Zukunftswerkstatt Altenkirchen: Eine lange Liste möglicher Verbesserungen

Was kann getan werden, damit sich Menschen mit und auch ohne Behinderung in Altenkirchen besser zurechtfinden - also besser ohne noch vorhandene Hindernisse leben können? Eine inklusive Zukunftswerkstatt hat eine lange Liste von Vorschlägen zusammengetragen.

Beim Stadtspaziergang waren - wie hier am Bahnhof - neuralgische Punkte für behinderte und nicht behinderte Menschen zusammengetragen worden. (Foto: vh)

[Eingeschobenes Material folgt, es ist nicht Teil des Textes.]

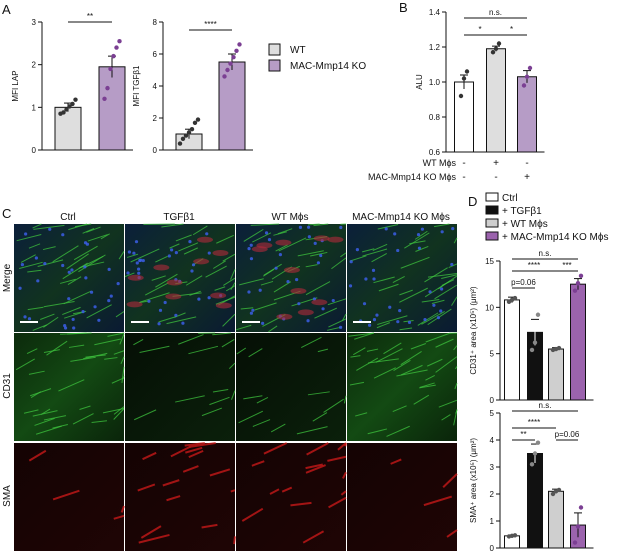 Image resolution: width=617 pixels, height=555 pixels. I want to click on panel-label-b: B, so click(404, 8).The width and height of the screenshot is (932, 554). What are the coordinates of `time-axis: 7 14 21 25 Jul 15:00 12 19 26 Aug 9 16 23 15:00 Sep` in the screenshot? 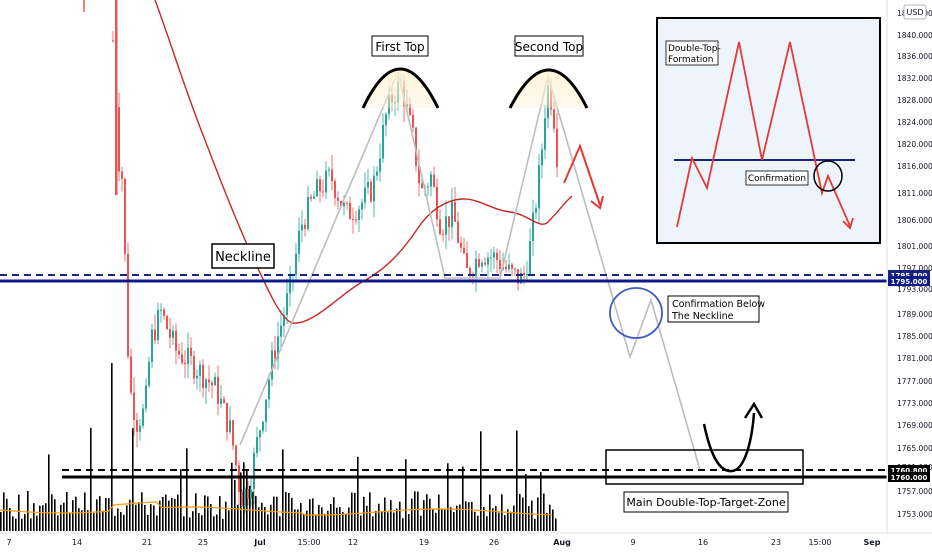 It's located at (466, 540).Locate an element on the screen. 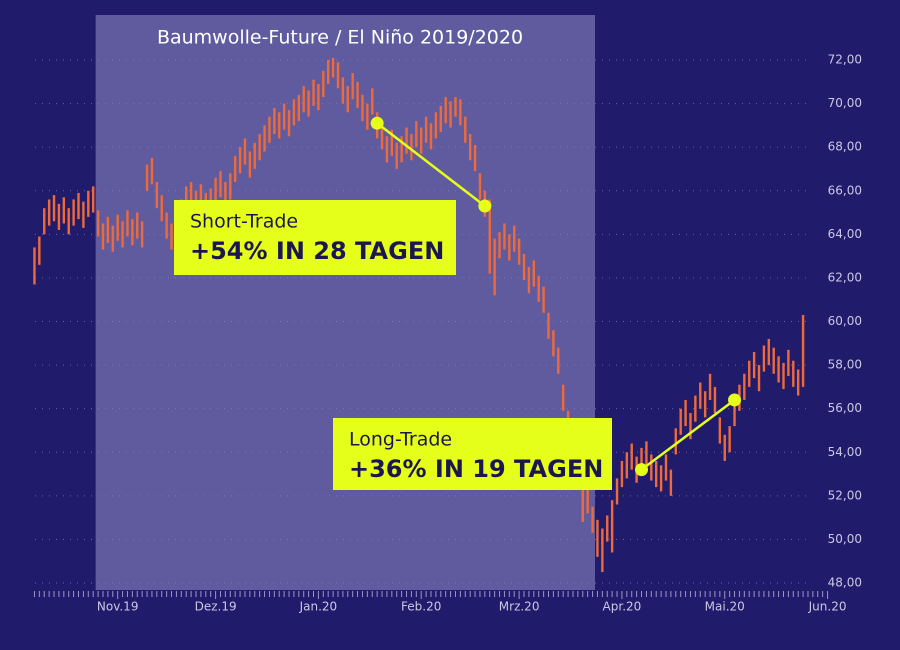 The height and width of the screenshot is (650, 900). y-tick-label: 56,00 is located at coordinates (845, 408). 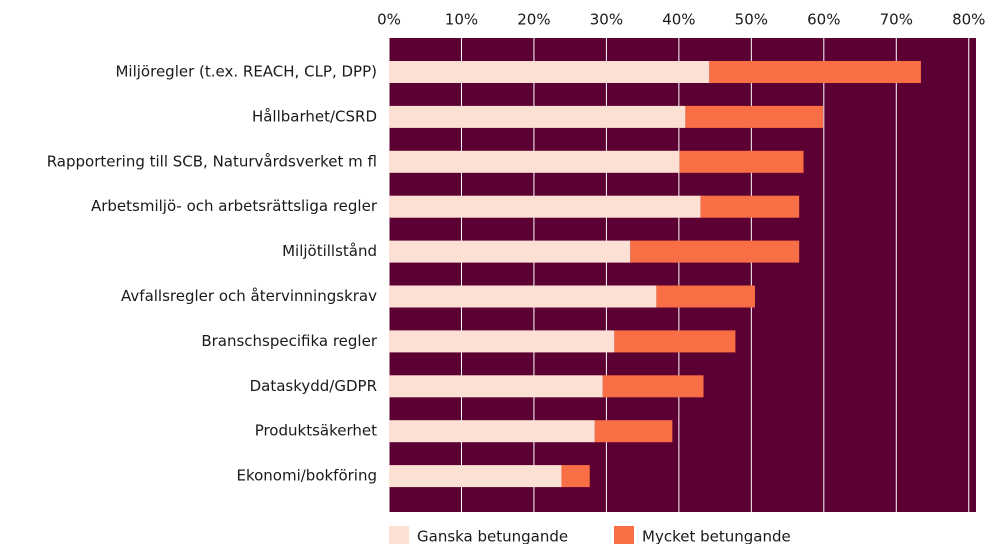 I want to click on y-tick-label: Hållbarhet/CSRD, so click(x=314, y=116). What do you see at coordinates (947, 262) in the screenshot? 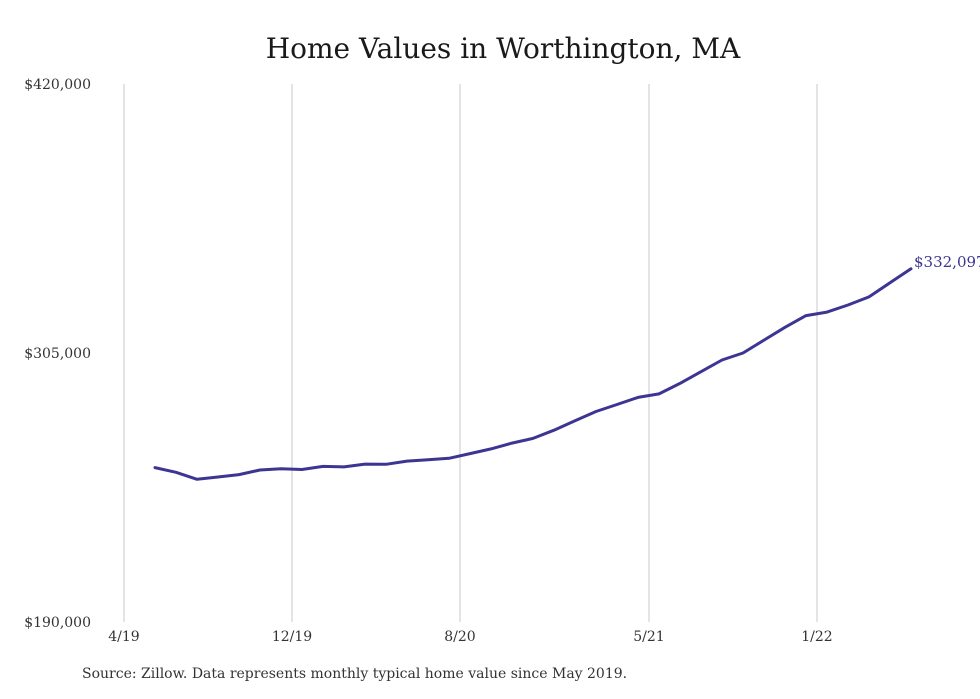
I see `end-value-label: $332,097` at bounding box center [947, 262].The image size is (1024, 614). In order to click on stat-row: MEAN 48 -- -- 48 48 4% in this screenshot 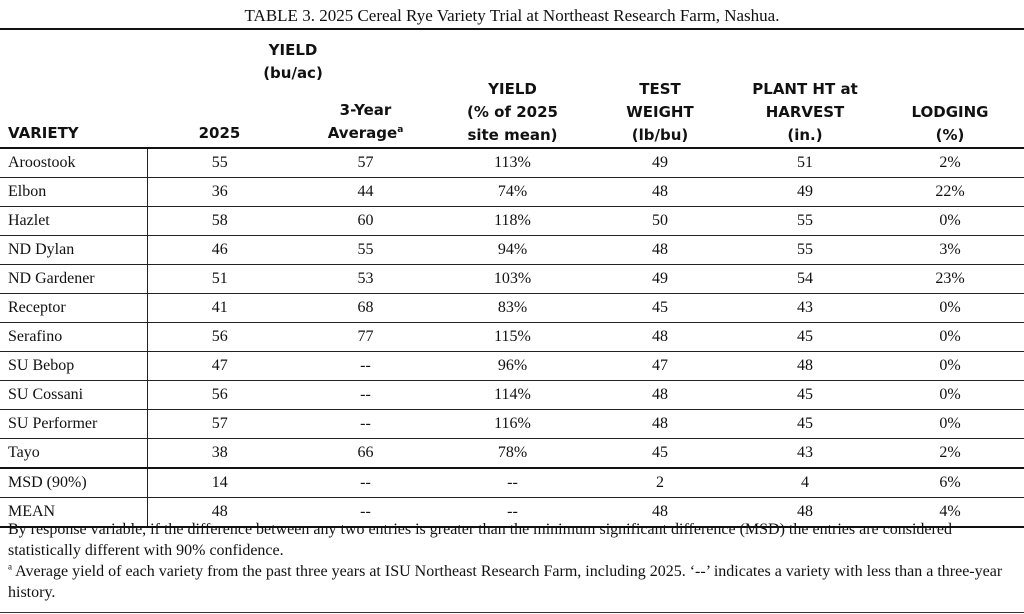, I will do `click(512, 512)`.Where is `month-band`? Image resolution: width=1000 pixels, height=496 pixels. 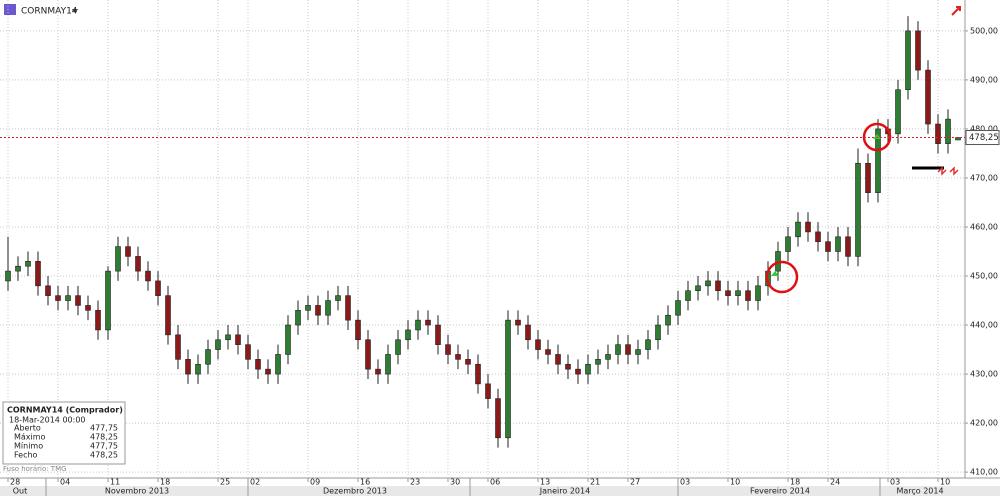 month-band is located at coordinates (500, 491).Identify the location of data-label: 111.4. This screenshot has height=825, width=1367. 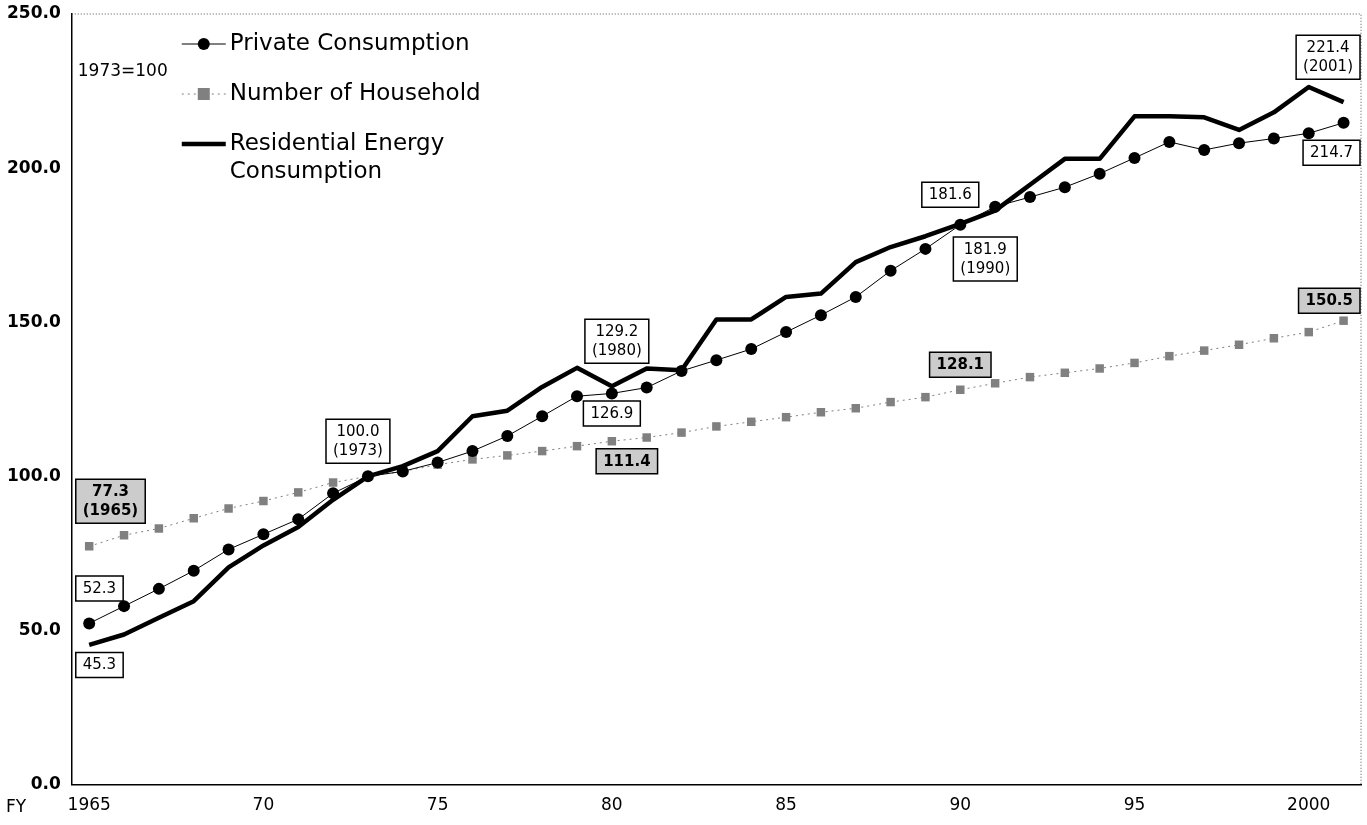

Altenkirchen. Da waren selbst die beiden Organisatorinnen ob der Vielzahl der Vorschläge, wie das Leben in Altenkirchen für Menschen mit und ohne Behinderungen noch (im weitesten Sinn) barrierefreier gestaltet werden kann, "baff". Es habe absolut Freude gemacht, meinte Anette Hoffmann-Kuhnt (Ergänzende Unabhängigen Teilhabeberatung/EUTB) auch im Namen von Silke Seyler (Mehrgenerationenhaus "Mittendrin" und Haus der Familie), die beide an das Diakonische Werk des evangelischen Kirchenkreises Altenkirchen "angedockt" sind. Die Aspekte, die über 30 Teilnehmer zum theoretischen Finale der inklusiven Zukunftswerkstatt zusammengetragen hatten, waren breit gefächert. Vorausgegangen waren am Samstag (16. Juli) mehrere Stunden der intensiven Arbeit in der evangelischen Landjugendakademie unter der Leitung der erblindeten Dörte Maack (Prisdorf/Kreis Pinneberg), einer ehemaligen Straßenkünstlerin, Akrobatin und Gründerin einer Schauspieltruppe und heutigen Buchautorin, Moderatorin und Rednerin. Damit die Sammlung der Überlegungen nicht vom Winde verweht wird, wurden drei Arbeitsgruppen gebildet, die sich in den kommenden zwölf Monaten regelmäßig treffen, um auszuloten, welcher Gedanke sich als leicht und ohne großen Kostenaufwand umsetzen lässt und welcher eher nicht.

Weitere Initiative wartet
So werden vorrangig die Verantwortlichen ausgemacht, mit denen Problematiken besprochen und mögliche Änderungen diskutiert werden können. Gestartet wird am 12. beziehungsweise 26. September. In Aussicht steht, so berichtete Hoffmann-Kuhnt, die Aufnahme in ein weiteres Programm, die Initiative "Kommune inklusiv". Sollte der Sprung gelingen (zuvor muss vor Ort noch ein Träger gefunden werden wie Diakonie und Lebenshilfe), stehen Zuschüsse von bis zu einer Million Euro in Aussicht, die die "Aktion Mensch" und das jeweilige Bundesland je hälftig zusammen aufbringen. "Viele Menschen denken bei Inklusion in erster Linie an Menschen mit Behinderung. Die 'Aktion Mensch' hat für 'Kommune inklusiv' den weiten Inklusionsbegriff zugrunde gelegt", heißt es auf der Homepage der "Aktion Mensch", "jeder Mensch soll sich gleichberechtigt und unabhängig von Behinderung, sozialer Herkunft, Geschlecht, Alter, sexueller Orientierung oder sonstiger individueller Merkmale und Fähigkeiten an allen gesellschaftlichen Prozessen beteiligen können. Ziel von 'Kommune inklusiv' ist es, dass sich alle Menschen zugehörig fühlen: Menschen mit und ohne Behinderung, mit und ohne Migrationserfahrung, jung, alt, arm und reich, Mann, Frau und Kind." Auf den Punkt gebracht: Teilhabe und Barrierefreiheit für alle.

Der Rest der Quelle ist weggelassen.